LONDON — In recent months a battle has been raging in Conservative constituencies across Britain as Tory MPs fear they are being flooded by a wave of former UKIP members seeking to take control of their party.
Pro-EU MPs have reported a surge in new members since a call by the UKIP-donor Arron Banks for pro-Brexit activists to help overthrow Theresa May and force the hardest possible exit from the EU.
This summer has seen a battleground for these two rival brands of conservatism, with leading Conservative Remainer Anna Soubry already surviving a plot to oust her in her constituency of Broxtowe.
Leading pro-EU Tory MPs described to Business Insider two major influxes over the past few years: the first when David Cameron resigned and triggered a leadership contest; and the second over the last three months, with Brexit and May’s position seemingly up for grabs.
They said their local memberships have increased by over 10% this summer. “People who went off the Tories in the early 90s, who look back at Thatcher with admiration and went to UKIP, are now coming back,” one Conservative MP told BI.
The purple wave
One high profile member of the ‘purple wave’ flooding into the Conservative party is Steven Woolfe, the former UKIP MEP who re-joined the Conservative party this week.
He told BI that he had joined in order to “make the Conservative party conservative again,” phase out the party’s “pro-EU and social democratic” consensus, and bolster the fight to replace May’s Chequers plan with a harder Brexit.
“I believe there is an opportunity for the Conservative party to reassess its own standing, and adopt some stronger core, conservative values,” Woolfe said.
“It’s now up to those on the Remain side like Anna Soubry and Sarah Wollaston to argue that their brand of Conservatism matches those who are joining the party.
“For us, they have got a long way to go. While people like Jacob Rees-Mo gg have more in common with ourselves.”

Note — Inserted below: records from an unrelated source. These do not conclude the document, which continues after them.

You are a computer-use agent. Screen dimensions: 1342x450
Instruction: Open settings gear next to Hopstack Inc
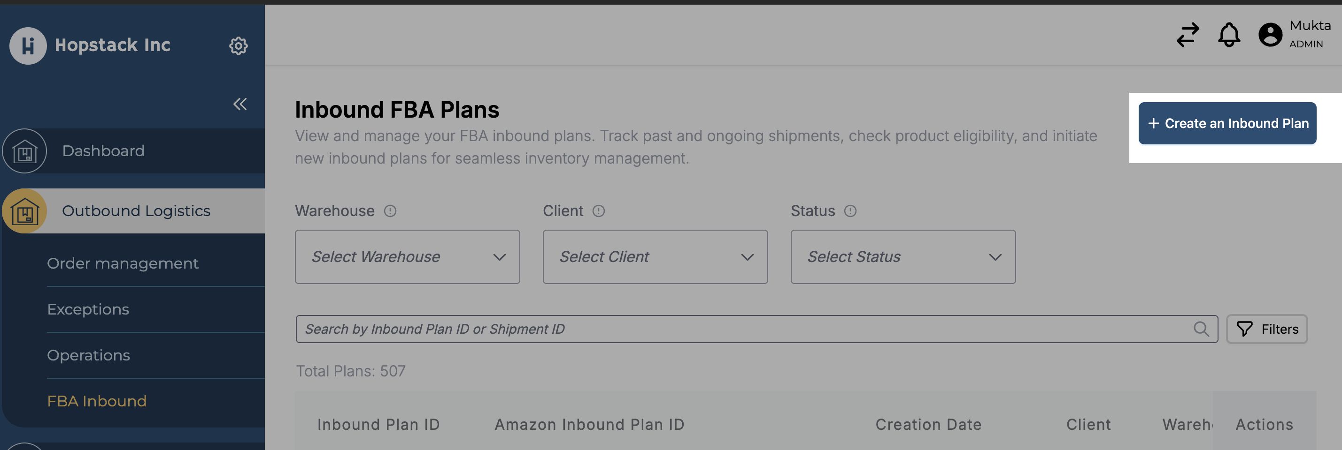238,46
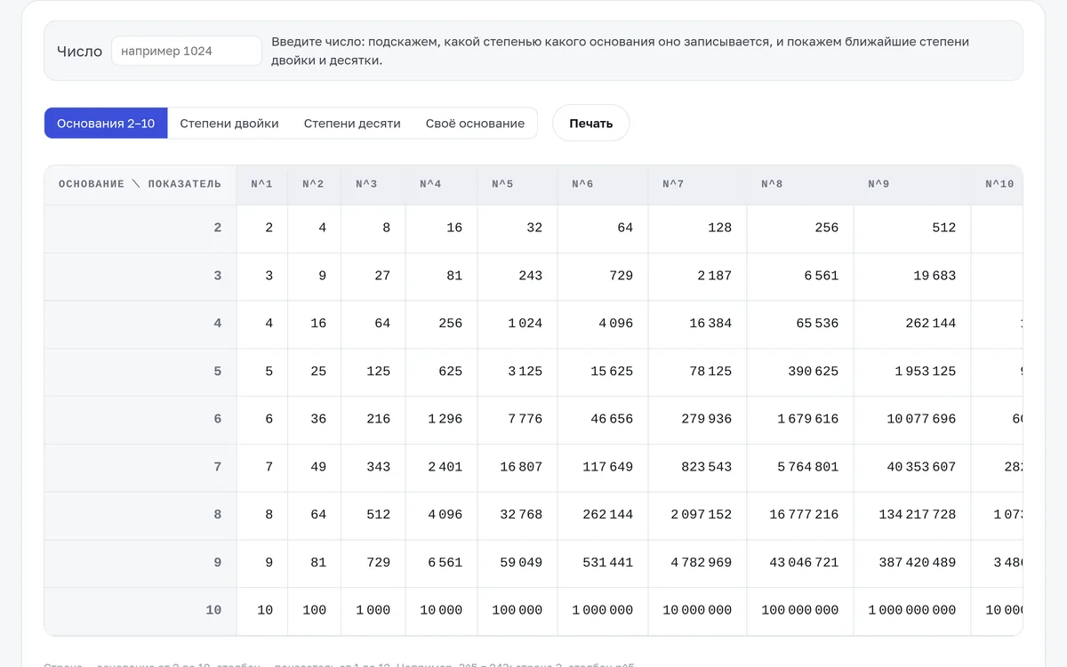The height and width of the screenshot is (667, 1067).
Task: Switch to Степени двойки tab
Action: [229, 124]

‘We can’t just exclude everyone’
One concern among Conservative figures trying to push back against the wave of former UKIP members seeking to join is that the party headquarters doesn’t have sufficient resources to identify members who have joined specifically to oust Prime Minister May.
“What the Conservative Party should be treating seriously is the coordinated attempt to flood the party with people whose intention it is to achieve a hard Brexit and/or get rid of the prime minister,” one MP told BI.
“But it’s very difficult. Occasionally you can identify new members as UKIP canvassers, but who are the others?”
Another Conservative MP said it had been difficult to check the backgrounds of new members, describing Conservative Campaign Headquarter’s system for doing so as “outdated” and “absolutely s***.”
They added: “We are almost certainly going to have a leadership contest in the next 12 months or so. £25 to pick the next prime minister is an absolute bargain.”
We are almost certainly going to have a leadership contest in the next 12 months or so. £25 to pick the next prime minister is an absolute bargain.
But a bigger concern among the party’s pro-EU “rebels” is that the Conservative membership is simply evolving, and moving closer to a more traditional, Jacob Rees-Mogg brand of conservatism — while leaving them behind.
“We can’t complain that we don’t have enough members and then turn people away when they want to become members. We must embrace them. We can’t say no to Leave voters with conservative values,” one pro-EU MP acknowledged.
This was echoed by a backbench colleague. “It’s not impossible for someone to support UKIP and then no longer agree with the direction of that party. We can’t just exclude everyone.
“We must accept that it is possible for a party to evolve and change as the views of its membership change.”
One MP who BI spoke to about their enlarged local party membership described Arron Banks as a “disreputable individual” who is “bigoted in the extreme” but said they couldn’t simply block all applicants who might share his political views.
Woolfe, who worked with Banks at UKIP, said the Tory party was now a natural home for the pair. “There are many people in the party who think I’m more Conservative than some Conservative MPs,” he said.
A conference ‘bloodbath’
The struggle for the soul of the party will be played out in Birmingham next month when the Conservative party meets up for its annual conference. Some pro-EU MPs told BI they are turning down invitations to partake in debates in order to avoid what is expected to be a “bloodbath” atmosphere.
Dominic Grieve, the pro-EU MP for Beaconsfield, revealed he won’t be attending the conference for the first time in 25 years. However, he insisted this was because he would be abroad with the Intelligence and Security Committee.
One leading Europhile Conservative MP told BI they had rejected a series of invitations to appear on panels to avoid being “the Brexiteers’ sacrificial lamb,” saying the conference “is going to be a bit of a bloodbath.”
They told BI that they expected the atmosphere to be “even worse” than the “horrible” conference in Manchester last year.
“At one Brexit event last year, when it came to questions from the floor, comments ranged from a prediction that MPs will be hanged from lampposts if they don’t deliver Brexit, to a rant about what Muslims wear to the beach… And that was before any Brexit rebellion,” they said.
Another Conservative MP told BI: “My firm intention is to avoid [conference] like the plague.”